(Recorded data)
◆ ◆ ◆ ◆ ◆ ◆ ◆

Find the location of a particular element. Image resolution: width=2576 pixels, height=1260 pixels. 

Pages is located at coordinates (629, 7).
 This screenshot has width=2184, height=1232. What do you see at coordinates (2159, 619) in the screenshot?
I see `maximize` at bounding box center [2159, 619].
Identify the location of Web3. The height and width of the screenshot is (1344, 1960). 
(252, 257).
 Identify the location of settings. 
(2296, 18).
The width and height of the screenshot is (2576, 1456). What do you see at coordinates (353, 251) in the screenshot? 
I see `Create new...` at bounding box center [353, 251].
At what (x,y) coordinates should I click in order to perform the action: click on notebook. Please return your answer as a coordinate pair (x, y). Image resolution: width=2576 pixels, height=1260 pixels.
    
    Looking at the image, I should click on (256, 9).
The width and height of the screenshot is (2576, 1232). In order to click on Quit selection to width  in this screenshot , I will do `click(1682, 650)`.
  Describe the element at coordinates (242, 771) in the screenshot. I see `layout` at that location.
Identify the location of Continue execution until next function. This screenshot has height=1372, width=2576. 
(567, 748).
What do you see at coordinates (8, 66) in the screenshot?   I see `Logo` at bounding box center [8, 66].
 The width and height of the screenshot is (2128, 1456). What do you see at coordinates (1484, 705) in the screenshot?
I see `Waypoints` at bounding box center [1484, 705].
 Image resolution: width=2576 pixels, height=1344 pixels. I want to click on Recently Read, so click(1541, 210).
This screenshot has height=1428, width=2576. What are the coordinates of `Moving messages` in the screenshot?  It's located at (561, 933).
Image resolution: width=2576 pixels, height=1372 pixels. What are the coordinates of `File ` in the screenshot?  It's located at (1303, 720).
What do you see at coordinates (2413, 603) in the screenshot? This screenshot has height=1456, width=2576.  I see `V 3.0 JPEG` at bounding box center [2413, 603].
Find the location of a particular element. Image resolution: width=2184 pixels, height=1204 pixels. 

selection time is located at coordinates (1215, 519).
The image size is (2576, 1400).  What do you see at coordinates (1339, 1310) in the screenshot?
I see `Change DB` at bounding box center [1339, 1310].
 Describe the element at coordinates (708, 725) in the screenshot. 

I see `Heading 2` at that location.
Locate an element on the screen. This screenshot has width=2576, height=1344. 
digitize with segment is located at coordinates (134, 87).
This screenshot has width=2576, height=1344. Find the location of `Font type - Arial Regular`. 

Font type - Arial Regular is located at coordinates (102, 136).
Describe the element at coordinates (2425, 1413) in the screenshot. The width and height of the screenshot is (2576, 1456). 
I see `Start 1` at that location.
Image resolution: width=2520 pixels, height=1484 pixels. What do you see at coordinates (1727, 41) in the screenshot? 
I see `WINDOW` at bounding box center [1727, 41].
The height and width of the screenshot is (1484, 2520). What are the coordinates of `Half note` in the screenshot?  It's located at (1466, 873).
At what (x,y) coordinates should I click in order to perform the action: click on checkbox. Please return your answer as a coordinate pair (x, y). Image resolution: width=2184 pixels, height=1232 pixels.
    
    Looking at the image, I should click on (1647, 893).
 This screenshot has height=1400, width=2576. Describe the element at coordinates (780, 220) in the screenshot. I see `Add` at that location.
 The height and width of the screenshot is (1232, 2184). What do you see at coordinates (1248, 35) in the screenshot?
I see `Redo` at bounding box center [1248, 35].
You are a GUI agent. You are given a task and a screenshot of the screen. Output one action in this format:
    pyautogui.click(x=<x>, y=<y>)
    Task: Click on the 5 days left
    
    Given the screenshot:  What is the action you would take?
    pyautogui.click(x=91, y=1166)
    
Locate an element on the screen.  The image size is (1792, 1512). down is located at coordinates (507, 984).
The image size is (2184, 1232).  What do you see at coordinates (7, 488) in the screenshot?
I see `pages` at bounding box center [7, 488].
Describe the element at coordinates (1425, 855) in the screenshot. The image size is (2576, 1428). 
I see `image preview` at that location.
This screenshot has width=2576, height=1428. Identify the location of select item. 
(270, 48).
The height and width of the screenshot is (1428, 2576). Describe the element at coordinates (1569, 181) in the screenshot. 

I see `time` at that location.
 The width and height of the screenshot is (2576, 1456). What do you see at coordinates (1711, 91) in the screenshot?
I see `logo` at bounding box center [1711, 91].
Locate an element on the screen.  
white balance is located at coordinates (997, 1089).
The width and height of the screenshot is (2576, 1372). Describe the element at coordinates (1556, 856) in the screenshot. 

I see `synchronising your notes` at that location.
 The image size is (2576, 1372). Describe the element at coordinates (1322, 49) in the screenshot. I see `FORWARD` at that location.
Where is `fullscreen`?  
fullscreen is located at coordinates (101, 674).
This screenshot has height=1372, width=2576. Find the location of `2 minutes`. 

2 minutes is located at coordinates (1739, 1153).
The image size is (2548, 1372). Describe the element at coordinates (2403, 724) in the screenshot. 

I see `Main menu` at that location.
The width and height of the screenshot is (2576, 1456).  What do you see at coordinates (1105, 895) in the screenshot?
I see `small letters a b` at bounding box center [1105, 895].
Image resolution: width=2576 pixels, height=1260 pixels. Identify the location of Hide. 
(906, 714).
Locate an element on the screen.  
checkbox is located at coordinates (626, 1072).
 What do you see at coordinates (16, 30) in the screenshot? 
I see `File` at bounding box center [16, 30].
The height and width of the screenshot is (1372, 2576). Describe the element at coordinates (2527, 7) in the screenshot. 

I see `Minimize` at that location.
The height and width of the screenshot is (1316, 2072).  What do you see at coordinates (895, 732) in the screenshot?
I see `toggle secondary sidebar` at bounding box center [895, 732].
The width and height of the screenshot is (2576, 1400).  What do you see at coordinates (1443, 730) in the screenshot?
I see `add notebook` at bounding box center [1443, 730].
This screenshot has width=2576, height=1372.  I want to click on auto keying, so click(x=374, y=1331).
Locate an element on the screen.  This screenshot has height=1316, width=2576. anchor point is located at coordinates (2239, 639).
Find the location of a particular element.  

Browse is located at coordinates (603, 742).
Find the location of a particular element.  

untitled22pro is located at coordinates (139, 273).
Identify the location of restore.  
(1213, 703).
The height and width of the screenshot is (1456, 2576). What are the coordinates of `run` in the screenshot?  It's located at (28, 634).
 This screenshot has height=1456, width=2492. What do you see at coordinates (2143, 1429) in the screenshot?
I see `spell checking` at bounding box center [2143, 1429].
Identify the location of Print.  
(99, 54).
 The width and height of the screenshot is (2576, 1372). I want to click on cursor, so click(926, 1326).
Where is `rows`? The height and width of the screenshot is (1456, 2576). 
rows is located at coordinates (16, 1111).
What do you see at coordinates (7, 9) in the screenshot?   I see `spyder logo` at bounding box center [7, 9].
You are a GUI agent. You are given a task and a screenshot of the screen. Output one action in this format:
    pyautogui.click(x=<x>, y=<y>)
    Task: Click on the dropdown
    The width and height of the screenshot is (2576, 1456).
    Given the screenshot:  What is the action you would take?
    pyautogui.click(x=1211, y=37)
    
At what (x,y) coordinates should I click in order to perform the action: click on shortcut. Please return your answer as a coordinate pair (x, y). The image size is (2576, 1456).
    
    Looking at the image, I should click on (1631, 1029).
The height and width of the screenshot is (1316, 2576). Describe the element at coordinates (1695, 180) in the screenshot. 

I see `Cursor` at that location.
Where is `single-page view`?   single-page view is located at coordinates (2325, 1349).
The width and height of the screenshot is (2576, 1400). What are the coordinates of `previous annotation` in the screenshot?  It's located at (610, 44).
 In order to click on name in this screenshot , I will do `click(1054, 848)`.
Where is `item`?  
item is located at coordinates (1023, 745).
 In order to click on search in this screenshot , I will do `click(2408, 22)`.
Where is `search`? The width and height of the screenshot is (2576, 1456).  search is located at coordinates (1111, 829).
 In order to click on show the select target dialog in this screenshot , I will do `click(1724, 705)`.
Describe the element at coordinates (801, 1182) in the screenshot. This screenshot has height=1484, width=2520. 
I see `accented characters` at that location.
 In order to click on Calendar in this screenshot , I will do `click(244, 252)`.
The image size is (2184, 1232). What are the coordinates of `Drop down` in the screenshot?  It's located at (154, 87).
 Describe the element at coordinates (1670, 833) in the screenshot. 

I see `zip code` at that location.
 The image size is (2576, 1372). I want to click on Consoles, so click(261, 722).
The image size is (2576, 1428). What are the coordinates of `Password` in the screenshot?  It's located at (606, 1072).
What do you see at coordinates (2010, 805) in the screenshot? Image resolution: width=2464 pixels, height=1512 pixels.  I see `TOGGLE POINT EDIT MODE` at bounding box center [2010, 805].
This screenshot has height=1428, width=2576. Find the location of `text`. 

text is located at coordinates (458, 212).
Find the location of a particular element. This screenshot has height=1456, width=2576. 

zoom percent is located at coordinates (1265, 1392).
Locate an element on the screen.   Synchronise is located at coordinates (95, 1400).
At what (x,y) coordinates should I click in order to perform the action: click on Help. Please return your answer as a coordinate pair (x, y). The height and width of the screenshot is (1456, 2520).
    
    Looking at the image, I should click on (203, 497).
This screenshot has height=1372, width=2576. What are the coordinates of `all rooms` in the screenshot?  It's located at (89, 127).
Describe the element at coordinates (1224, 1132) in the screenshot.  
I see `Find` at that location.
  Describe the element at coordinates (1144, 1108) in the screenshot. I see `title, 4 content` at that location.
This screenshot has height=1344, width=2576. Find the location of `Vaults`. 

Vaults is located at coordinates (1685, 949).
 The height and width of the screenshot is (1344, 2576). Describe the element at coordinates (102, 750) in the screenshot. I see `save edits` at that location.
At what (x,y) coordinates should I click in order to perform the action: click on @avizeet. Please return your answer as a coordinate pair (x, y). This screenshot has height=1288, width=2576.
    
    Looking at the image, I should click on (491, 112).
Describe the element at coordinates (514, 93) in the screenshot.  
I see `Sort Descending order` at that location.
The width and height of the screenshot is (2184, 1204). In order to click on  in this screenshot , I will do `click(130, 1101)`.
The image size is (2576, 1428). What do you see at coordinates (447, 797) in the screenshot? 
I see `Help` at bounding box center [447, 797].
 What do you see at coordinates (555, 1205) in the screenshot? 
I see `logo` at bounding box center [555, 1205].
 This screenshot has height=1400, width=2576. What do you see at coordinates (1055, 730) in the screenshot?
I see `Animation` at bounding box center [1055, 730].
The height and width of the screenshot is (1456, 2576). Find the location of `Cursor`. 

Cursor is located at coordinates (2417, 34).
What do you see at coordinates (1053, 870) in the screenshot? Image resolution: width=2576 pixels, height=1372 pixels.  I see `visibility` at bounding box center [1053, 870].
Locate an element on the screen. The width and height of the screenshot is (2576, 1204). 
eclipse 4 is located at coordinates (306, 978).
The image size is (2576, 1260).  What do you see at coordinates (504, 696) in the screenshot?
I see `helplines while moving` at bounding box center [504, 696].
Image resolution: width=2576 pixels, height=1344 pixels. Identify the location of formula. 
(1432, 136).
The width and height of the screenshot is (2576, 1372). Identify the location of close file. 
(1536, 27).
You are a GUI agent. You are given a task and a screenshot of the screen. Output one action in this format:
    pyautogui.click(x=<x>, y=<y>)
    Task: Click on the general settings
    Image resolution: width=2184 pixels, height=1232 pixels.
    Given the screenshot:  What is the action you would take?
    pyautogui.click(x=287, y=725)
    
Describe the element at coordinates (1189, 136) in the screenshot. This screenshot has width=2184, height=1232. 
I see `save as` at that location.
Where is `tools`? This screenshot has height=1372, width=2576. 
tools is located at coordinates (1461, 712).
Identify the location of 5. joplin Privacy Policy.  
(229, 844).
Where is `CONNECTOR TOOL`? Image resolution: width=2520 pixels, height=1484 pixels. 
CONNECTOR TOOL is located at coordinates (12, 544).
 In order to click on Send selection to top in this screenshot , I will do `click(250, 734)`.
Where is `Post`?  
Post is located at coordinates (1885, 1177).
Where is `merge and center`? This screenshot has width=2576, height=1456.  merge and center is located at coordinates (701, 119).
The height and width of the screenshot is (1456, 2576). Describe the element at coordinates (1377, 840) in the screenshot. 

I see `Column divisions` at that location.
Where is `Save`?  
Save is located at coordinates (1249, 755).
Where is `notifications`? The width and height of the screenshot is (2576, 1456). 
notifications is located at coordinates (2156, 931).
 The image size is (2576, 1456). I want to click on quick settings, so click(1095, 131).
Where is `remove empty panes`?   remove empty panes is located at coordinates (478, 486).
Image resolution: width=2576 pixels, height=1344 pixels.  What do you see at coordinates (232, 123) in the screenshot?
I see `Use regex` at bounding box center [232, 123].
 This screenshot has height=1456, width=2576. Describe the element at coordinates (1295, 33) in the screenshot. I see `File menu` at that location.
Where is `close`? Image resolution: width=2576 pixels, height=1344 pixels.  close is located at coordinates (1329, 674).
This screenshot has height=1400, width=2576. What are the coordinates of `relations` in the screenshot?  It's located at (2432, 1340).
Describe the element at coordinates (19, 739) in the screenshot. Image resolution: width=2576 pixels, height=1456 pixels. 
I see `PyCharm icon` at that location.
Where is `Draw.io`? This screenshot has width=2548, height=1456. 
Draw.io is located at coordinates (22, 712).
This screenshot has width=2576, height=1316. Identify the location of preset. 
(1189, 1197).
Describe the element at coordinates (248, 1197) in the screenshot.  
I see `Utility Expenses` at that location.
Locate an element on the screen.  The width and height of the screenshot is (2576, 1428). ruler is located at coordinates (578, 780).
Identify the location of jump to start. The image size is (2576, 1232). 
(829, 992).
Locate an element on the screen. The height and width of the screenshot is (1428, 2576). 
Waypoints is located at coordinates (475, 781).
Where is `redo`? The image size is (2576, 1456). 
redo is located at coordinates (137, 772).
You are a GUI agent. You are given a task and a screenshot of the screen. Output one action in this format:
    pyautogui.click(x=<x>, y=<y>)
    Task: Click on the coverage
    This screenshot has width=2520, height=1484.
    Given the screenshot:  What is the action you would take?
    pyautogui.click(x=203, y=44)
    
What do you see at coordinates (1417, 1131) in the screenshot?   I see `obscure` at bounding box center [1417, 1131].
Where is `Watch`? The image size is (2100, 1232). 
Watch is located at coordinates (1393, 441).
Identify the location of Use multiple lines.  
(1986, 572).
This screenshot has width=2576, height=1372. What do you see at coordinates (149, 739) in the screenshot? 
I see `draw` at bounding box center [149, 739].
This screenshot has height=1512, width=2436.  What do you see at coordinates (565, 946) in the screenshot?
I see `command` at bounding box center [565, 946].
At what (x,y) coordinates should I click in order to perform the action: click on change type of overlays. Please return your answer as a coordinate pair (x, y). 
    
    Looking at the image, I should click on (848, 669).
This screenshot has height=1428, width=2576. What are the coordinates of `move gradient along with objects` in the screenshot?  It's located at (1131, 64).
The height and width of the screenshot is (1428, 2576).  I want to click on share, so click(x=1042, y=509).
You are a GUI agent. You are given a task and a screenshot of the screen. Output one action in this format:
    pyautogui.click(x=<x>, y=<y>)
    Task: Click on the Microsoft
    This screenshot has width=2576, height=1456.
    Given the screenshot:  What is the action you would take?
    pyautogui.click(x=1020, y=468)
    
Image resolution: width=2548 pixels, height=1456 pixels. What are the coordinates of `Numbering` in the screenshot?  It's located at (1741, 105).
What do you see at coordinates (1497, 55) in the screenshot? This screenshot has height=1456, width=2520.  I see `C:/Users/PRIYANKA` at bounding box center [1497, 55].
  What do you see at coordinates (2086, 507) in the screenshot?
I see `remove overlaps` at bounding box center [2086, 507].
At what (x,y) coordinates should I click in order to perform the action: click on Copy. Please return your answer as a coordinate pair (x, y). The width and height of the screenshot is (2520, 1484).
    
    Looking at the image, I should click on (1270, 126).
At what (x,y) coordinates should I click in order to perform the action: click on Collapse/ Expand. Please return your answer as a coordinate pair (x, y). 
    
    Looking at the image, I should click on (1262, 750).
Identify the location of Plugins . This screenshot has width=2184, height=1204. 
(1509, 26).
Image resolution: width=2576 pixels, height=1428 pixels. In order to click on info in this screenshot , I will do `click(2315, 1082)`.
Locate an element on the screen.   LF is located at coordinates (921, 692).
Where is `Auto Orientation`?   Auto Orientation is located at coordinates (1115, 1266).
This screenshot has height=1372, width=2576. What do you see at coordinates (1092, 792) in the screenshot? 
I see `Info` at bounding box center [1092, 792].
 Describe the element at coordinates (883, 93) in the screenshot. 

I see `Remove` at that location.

◆ ◆ ◆ ◆ ◆ ◆ ◆

#### Aim of the task:
Return, verbatim, the lines of the data above from the line with "This screenshot has width=2576, height=1372. What" to the line with "Image resolution: width=2548", including both.

#### Solution for this problem:
This screenshot has width=2576, height=1372. What do you see at coordinates (149, 739) in the screenshot? 
I see `draw` at bounding box center [149, 739].
This screenshot has height=1512, width=2436.  What do you see at coordinates (565, 946) in the screenshot?
I see `command` at bounding box center [565, 946].
At what (x,y) coordinates should I click in order to perform the action: click on change type of overlays. Please return your answer as a coordinate pair (x, y). 
    
    Looking at the image, I should click on (848, 669).
This screenshot has height=1428, width=2576. What are the coordinates of `move gradient along with objects` in the screenshot?  It's located at (1131, 64).
The height and width of the screenshot is (1428, 2576).  I want to click on share, so click(x=1042, y=509).
You are a GUI agent. You are given a task and a screenshot of the screen. Output one action in this format:
    pyautogui.click(x=<x>, y=<y>)
    Task: Click on the Microsoft
    This screenshot has width=2576, height=1456.
    Given the screenshot:  What is the action you would take?
    pyautogui.click(x=1020, y=468)
    
Image resolution: width=2548 pixels, height=1456 pixels. What are the coordinates of `Numbering` in the screenshot?  It's located at (1741, 105).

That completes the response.